Based on recent assessments, the Company has determined that it will be required
to modify or replace portions of its software so that its computer systems and
design verification products will properly utilize dates beyond December 31,
1999. The Company presently believes that with modifications to existing
software or conversion to new software, the Year 2000 Issue can be

                                      -19-
<PAGE>
 
mitigated. However, if such modifications and/or conversions are not made, the
Year 2000 Issue could have a material impact on the operations of the Company.

The Company has initiated formal communications with its significant suppliers
to determine the extent to which the Company is vulnerable to those third
parties' failure to remedy their own Year 2000 Issue.  However, there can be no
assurance that the systems of other companies on which the Company's systems
rely will be converted in a timely fashion, or that a failure to convert by
another company, or a conversion that is incompatible with the Company's
systems, would not have a material adverse effect on the Company.

The Company will utilize both internal and external resources to reprogram or
replace, and test software for Year 2000 Issue modifications.  The costs and
timing of the project to complete the Year 2000 Issue modifications are based on
management's best estimates.  Management currently estimates the total costs of
the Year 2000 Issue project at $500,000.  There can be no assurance that these
estimates will be achieved and actual results could differ materially from these
estimates.  Specific factors that might cause such material difference include,
but are not limited to, the availability and cost of personnel trained in this
area, the ability to locate and correct all relevant computer code, and similar
uncertainties.

Other Risk Factors
Other factors which could adversely affect the Company's quarterly operating
results in the future include efficiencies as they relate to managing
inventories and fixed assets, the timing of expenditures in anticipation of
increased sales, customer product delivery requirements and shortages of
components or labor.

Due to the factors above, the Company's future earnings and stock price may be
subject to significant volatility, particularly on a quarterly basis.  Any
shortfall in total revenue or earnings from levels expected by securities
analysts has had and could in the future have an immediate and significant
adverse effect on the trading price of the Company's common stock.
Additionally, the Company may not learn of such shortfalls until late in a
fiscal quarter, which could result in an even more immediate and adverse effect
on the trading price of the Company's common stock.

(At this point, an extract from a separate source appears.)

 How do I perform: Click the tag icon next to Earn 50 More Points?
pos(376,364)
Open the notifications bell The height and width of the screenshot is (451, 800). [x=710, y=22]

ITEM 3 is not applicable and has been omitted.

                                      -20-
<PAGE>
 
PART II.  OTHER INFORMATION

ITEM 1. LEGAL PROCEEDINGS

In January 1996, the Company filed a complaint with the International Trade
Commission (the "ITC") in Washington, DC, seeking to stop unfair importation of
logic emulation systems manufactured by Meta Systems ("Meta"), a French
subsidiary of Mentor Graphics Corporation ("Mentor").  In the complaint, the
Company alleges that Mentor's hardware logic emulation systems infringe the
Company's patents.  The Company sought and received in August 1996, temporary
relief from the ITC in the form of Temporary Exclusion and Temporary Cease and
Desist Orders.  The Federal Circuit Court of Appeals affirmed the ITC's issuance
of temporary relief in August 1997.  In December 1997, the ITC issued: (1) a
Permanent Limited Exclusion Order which permanently prohibits the importation of
hardware logic emulation system, subassemblies or components manufactured by
Mentor and/or Meta, and (2) a Permanent Cease and Desist Order permanently
prohibiting Mentor from, among other things, selling, offering for sale or
advertising the same hardware logic emulation devices.  The ITC's two orders
remain in effect until April 28, 2009, the latest expiration date of the
Company's patents involved in the investigation.

The Company is also engaged in a Federal District Court case with Mentor and
Meta involving six of the Company's patents.  Mentor and Meta are seeking a
declaratory judgment of noninfringement, invalidity and unenforceability of the
patents in dispute, and the Company has filed counteractions against Mentor and
Meta for infringement and threatened infringement of the six patents.  Mentor
has also claimed in this Federal District Court case that press releases issued
by the Company were defamatory and interfered with Mentor's prospective economic
relations.  In June 1997, Quickturn filed a motion for preliminary injunction,
asking the District Court to prohibit Mentor from manufacturing, assembling,
marketing, loaning or otherwise distributing emulation products and components
in the United States, which products and components infringe certain claims in
Quickturn's U.S. Patent No. 5,036,473.  On August 1, 1997, the U.S. District
Court in Oregon granted Quickturn's motion for a preliminary injunction against
Mentor's domestic emulation activities.  The Federal Circuit Court of Appeals
affirmed the Oregon District Court's decision on August 5, 1998.  The Oregon
action is presently set for trial in December 1998.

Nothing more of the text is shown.